Colin Craven to postać skomplikowana, dynamiczna, bohater Tajemniczego ogrodu, który w trakcie fabuły doznaje przemiany. Był on dziewięciolatkiem, synem pana Archibalda Cravena. Nie zaznał jednak wiele rodzicielskiej miłości. Matki nie miał, a ojciec unikał go, ponieważ chłopak przypominał mu o zmarłej ukochanej. Craven senior bał się, że Coli będzie garbaty jak on, który to zresztą lęk przeniósł na juniora.
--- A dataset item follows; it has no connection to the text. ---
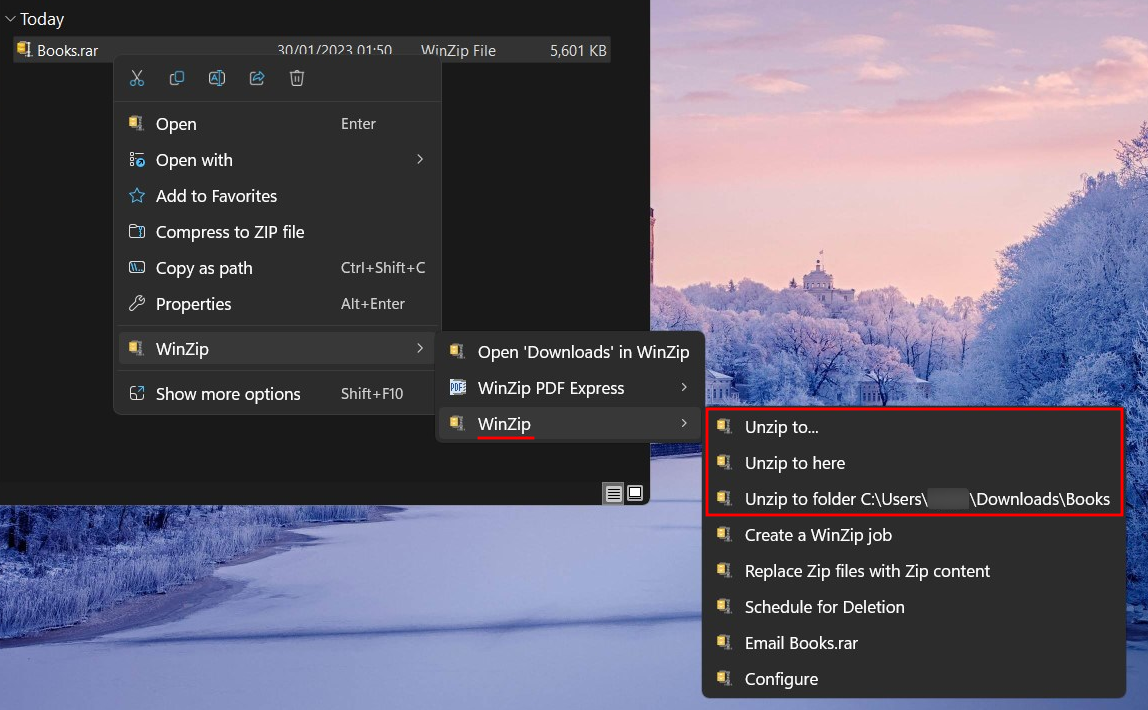Click Email Books.rar option

point(800,643)
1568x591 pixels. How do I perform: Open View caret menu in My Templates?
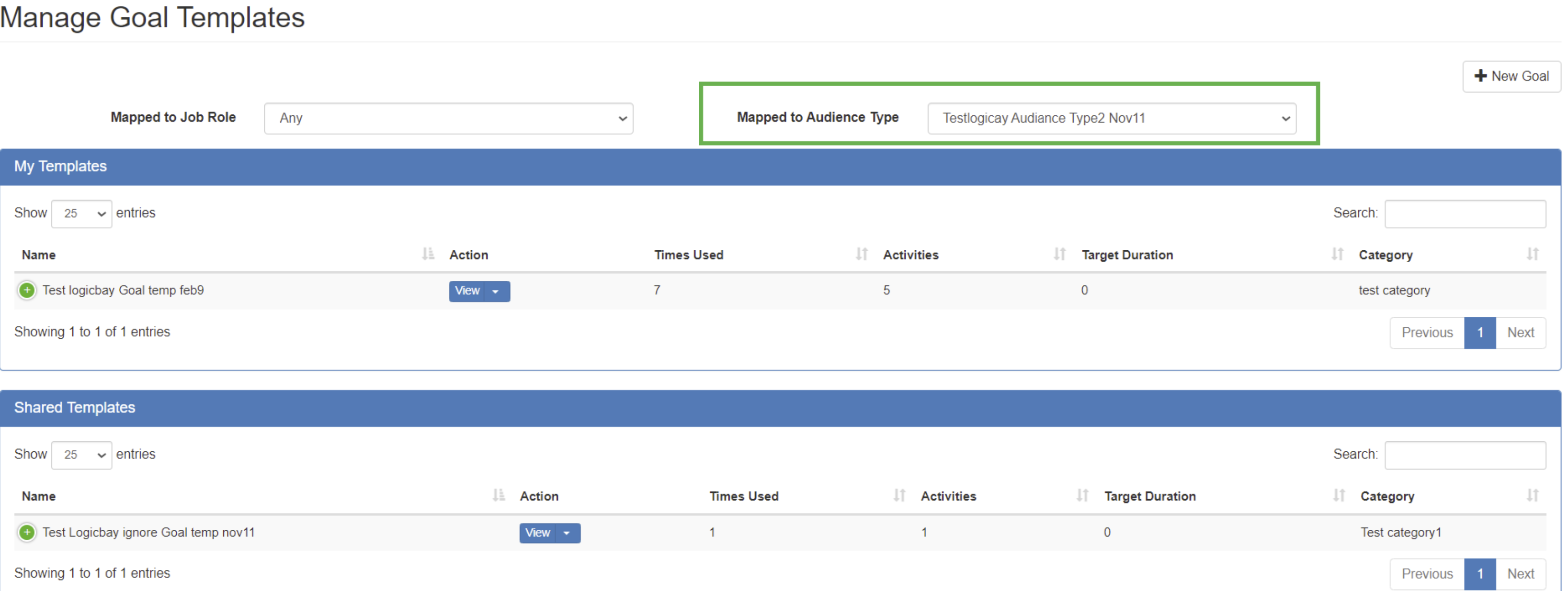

Charakterystyka Colina Cravena
Colin był przekonany o tym, że jest człowiekiem skrajnie schorowanym i właściwie każdego dnia czekał na wyrośnięcie garba i na śmierć. Był pewny, że nie zostało mu dużo czasu. W wyniku odrzucenia przez ojca, zamknął się w sobie, odizolował od świata zewnętrznego, pogrążył we własnych mrokach i stał się opryskliwy, porywczy, gniewny i ordynarny wobec wszystkich dookoła. Zmieniać zaczął się dopiero pod wpływem przyjaźni z Mary Lennox. Dziewczynka wniosła w jego życie zupełnie inną perspektywę, a z czasem pokazała mu, że jego choroby są tak naprawdę psychosomatyczne i wywołane traumą związaną z ojcem.
Colin powoli zaczął się otwierać na innych ludzi, chociaż nie było to łatwe. Nadal zdarzało mu się być ordynarnym, jednak im bardziej wierzył w to, że jest przed nim jakieś dalsze życie i że nie musi każdego dnia czekać na najgorsze, tym więcej radości i spokoju okazywał. Kiedy Mary i Dick zabrali go po raz pierwszy do ogrodu jego matki, poczuł, że jest to miejsce magiczne i pod jego wpływem zaczął pracować nad sobą, by odzyskać formę fizyczną i psychiczną, które zatracił przez długi czas osamotnienia. Gimnastykował się, spędzał czas na świeżym powietrzu i jadł zdrowo, co w krótkim czasie pozwoliło mu na nabranie znacznych sił. Był bardzo zmotywowany, żeby swoim wyglądem zrobić niespodziankę ojcu, który miał wrócić z podróży za jakiś czas. Udało mu się to.
Postać Colina Cravena pokazuje jak wiele w życiu człowieka zależy od tego, jak będziemy traktowani w pierwszych latach naszego istnienia przez najbliższych. Gdyby chłopak nie został brutalnie odrzucony przez ojca, prawdopodobnie nie popadłby w hipochondrię i depresję, nie stałby się ordynarny i kapryśny. Od najmłodszych lat mógłby cieszyć się życiem i planować szczęśliwą przyszłość.